Erstens, falls er militärisch gegen Taiwan vorgehen will, um sich den Staat einzuverleiben, muss er es mit geballter Feuerkraft tun. Auf kleinere militärische Operationen (zum Beispiel im Cyberraum) sowie eine forcierte Volkserhebung in Taiwan gegen die eigene Führung zu setzen, scheint nach Russlands Erfahrungen in der Ukraine keine Option, obwohl man sehr vorsichtig sein sollte, die beiden Konfliktherde miteinander zu vergleichen.



Zweitens zeigt Xi die vereinte Reaktion des Westens, vor allem die Wirtschafts- und Finanzsanktionen, dass China im Fall der Fälle fähig sein muss, westliche Gegenmaßnahmen so gut wie möglich zu parieren. So wird eine Konsequenz der westlichen Sanktionen gegen Russland eine schnelle Weiterentwicklung des chinesischen Zahlungssystems CISP sein, an dem auch Moskau Interesse zeigte.

Wie aber sind Russland und Chinas Beziehungen einzuordnen? Die beiden Länder sind keine Verbündeten, sondern "strategische Partner". Das bedeutet, im Kriegsfall muss keiner dem anderen beistehen. Am ehesten zu vergleichen, wäre die Beziehung der beiden Länder mit der Entente Cordiale zwischen Frankreich und Großbritannien im 20. Jahrhundert. Beide Länder waren damals Konkurrenten, vor allem was Kolonialbesitze in Afrika betraf. Doch der gemeinsame Feind Deutschland einte sie.

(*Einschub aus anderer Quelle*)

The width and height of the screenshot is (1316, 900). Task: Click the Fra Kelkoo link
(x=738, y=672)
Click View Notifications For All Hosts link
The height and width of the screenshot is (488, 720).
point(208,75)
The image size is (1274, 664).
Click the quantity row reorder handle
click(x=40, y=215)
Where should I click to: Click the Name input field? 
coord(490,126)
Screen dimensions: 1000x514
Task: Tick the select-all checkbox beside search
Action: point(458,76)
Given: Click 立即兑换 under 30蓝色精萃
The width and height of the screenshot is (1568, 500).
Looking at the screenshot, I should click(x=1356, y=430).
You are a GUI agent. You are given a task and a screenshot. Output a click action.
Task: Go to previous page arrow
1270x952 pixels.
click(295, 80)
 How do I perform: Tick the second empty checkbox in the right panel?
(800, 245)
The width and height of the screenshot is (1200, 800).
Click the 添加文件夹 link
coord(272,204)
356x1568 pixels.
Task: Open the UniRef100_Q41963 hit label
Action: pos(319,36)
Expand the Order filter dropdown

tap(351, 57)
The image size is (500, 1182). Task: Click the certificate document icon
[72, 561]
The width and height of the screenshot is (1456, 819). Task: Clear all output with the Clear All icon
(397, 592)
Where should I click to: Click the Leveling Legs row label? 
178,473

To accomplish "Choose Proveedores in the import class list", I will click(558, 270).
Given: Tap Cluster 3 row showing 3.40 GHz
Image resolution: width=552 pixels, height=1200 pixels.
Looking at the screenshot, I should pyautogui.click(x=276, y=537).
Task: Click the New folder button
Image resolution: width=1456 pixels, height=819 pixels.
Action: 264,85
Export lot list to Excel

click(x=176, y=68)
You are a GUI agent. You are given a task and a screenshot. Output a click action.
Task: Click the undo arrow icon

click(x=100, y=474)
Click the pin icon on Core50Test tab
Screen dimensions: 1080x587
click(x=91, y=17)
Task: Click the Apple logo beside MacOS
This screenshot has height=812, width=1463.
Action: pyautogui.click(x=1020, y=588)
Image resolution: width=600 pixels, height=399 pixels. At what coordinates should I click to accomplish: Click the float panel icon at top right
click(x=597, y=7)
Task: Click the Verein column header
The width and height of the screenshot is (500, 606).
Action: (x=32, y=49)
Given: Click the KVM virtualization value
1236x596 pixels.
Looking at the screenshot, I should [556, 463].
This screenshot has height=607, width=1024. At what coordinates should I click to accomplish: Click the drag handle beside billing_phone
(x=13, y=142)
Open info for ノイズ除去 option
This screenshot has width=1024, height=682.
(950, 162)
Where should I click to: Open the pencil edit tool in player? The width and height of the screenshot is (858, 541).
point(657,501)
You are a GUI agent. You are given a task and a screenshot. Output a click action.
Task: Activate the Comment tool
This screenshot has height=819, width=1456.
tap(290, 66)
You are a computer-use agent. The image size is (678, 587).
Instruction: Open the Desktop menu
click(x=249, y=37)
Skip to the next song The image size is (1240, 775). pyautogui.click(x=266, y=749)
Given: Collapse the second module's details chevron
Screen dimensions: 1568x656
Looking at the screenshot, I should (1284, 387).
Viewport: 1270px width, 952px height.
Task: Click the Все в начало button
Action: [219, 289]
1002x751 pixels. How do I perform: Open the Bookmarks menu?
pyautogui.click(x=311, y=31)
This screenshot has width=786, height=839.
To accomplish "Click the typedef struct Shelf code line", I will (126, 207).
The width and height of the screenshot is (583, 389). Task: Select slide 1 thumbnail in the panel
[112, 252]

In den kommenden Jahren wird es eine Vertiefung der wirtschaftlichen und politischen Beziehungen geben, wobei es falsch wäre, Russland als Juniorpartner zu sehen. China braucht russische Rohstoffe, Energie, Lebensmittel sowie Militärtechnologie; Russland benötigt technisches Know-how im Elektronikbereich und den chinesischen Absatzmarkt. Das Handelsvolumen zwischen den Ländern betrug 2021 etwa 180 Milliarden US-Dollar – mit stark steigender Tendenz. Eine Konsequenz des Krieges wird sein, dass Peking und Moskau eine noch engere Anbindung zueinander suchen werden. Weder Xi noch Putin machen Anstalten, ihre Macht aufzugeben. Dass nun Stimmen auftauchen, dass das Putin-Regime erstmals in seiner Geschichte wegen des Angriffskriegs in der Ukraine gefährdet sei, wird die Paranoia beider Autokraten – und damit ihre Partnerschaft – wohl noch mehr stärken.